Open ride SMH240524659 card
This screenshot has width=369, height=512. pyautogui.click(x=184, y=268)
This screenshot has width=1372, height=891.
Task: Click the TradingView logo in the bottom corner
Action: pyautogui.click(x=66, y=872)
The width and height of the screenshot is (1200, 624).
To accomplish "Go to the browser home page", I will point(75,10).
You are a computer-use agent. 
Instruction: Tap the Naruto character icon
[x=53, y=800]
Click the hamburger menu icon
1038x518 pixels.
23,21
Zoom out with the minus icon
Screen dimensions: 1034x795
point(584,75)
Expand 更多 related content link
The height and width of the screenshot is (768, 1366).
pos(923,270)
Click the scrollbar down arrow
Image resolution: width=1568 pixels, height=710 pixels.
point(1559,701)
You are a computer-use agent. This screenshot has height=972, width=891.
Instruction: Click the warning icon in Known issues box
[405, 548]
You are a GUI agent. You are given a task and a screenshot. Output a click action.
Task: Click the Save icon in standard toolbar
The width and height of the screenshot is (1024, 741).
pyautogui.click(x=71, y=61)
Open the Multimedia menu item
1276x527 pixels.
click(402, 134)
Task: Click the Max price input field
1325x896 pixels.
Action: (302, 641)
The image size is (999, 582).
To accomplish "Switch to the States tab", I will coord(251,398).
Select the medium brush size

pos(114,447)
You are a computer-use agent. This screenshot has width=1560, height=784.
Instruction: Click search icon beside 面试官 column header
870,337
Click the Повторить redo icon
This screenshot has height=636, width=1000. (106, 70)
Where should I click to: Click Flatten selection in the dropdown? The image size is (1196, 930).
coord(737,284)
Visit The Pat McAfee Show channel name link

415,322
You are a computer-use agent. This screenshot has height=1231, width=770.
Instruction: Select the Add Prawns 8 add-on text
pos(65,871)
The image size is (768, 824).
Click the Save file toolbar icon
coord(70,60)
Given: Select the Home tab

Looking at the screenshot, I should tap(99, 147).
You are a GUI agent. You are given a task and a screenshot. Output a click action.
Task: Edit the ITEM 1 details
++++++++
> Work task
Everything from the line holding "Click the Save file toolbar icon" through the last line of the entries should be retyped exactly, with no other lines.

> Written answer
Click the Save file toolbar icon
coord(70,60)
Given: Select the Home tab

Looking at the screenshot, I should tap(99, 147).
You are a GUI agent. You are given a task and a screenshot. Output a click action.
Task: Edit the ITEM 1 details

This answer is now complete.